Is this some sort of twisted Taylor Series expansion?

@BatManda: Thanks – great question. I don’t know much about that formula unfortunately, it does look like a crazy taylor series. It seems strange to break the equation apart when you could simplify it like this:

=ln[ e^(A+B) ]
= A + B

But clearly I must be missing something :). You might try the math/physics forums (there’s a section for quantum): http://www.physicsforums.com/

First, let me say that I found your articles on e and ln to be very enlightening. Thanks for taking the time.

That being said, I agree with the general consensus that your explanation of 100% continuous growth is confusing. I’m not sure if this is valid for all uses of e, but I prefer to think of all cases of continuous growth to be 100% while only time varies. In this way, all talk of percentages can be left behind (as I’m not sure the concept of fractional continuous growth really applies to real world situations) and allows us to simply say “continuous growth.”

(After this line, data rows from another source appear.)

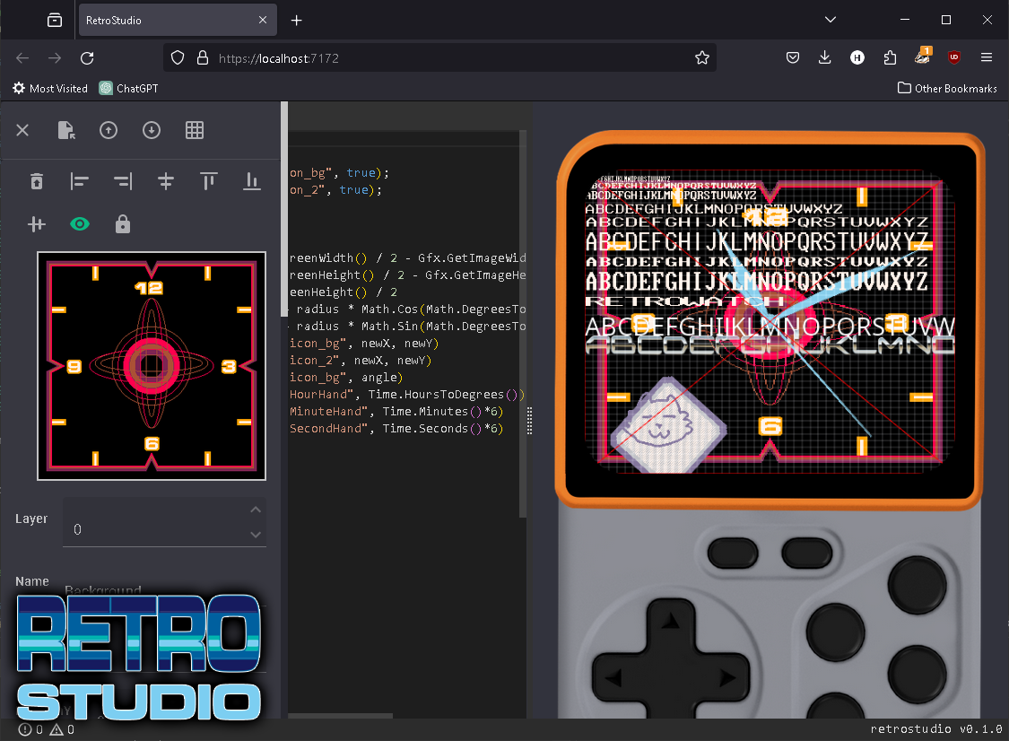Toggle the green eye visibility icon
The width and height of the screenshot is (1009, 741).
pos(80,224)
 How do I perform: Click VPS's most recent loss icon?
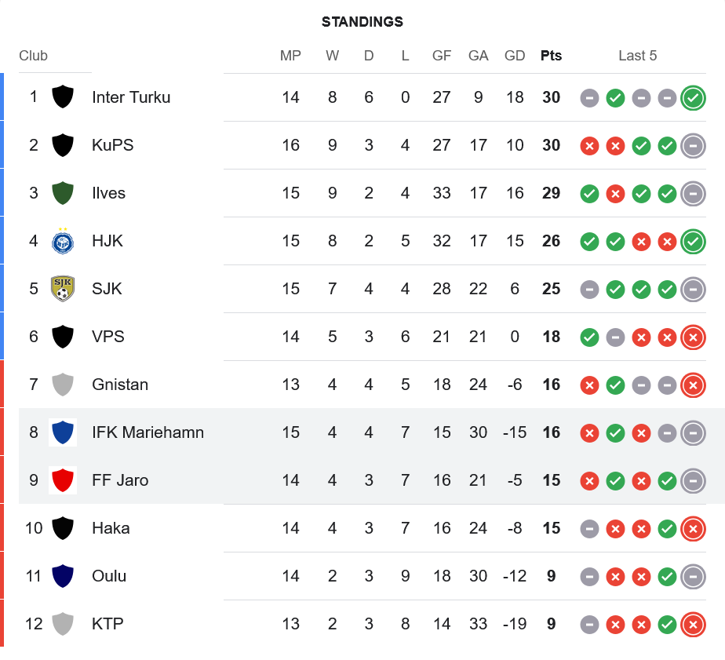[x=693, y=337]

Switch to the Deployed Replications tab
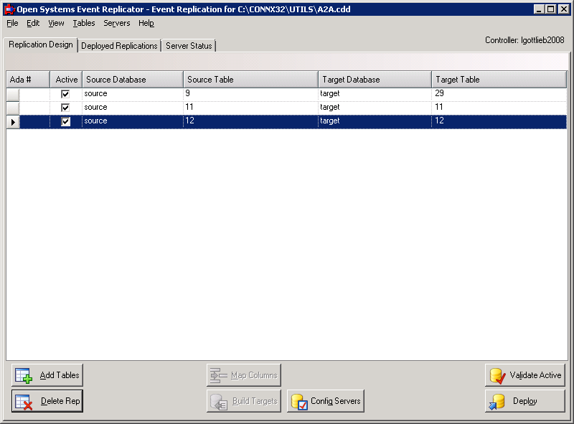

Also, I am surprised that no one mentioned the case of continuous growth that everyone who’s taken high school chemistry should know about: dG = -RT ln K which relates the reaction rate constant K to Gibbs Free Energy. Continuous growth is essential to any topic relating to chemistry including phase change, thermodynamics, heat and fluid transport phenomena, and a wide range of other topics. Math is a tool of science, not the other way around.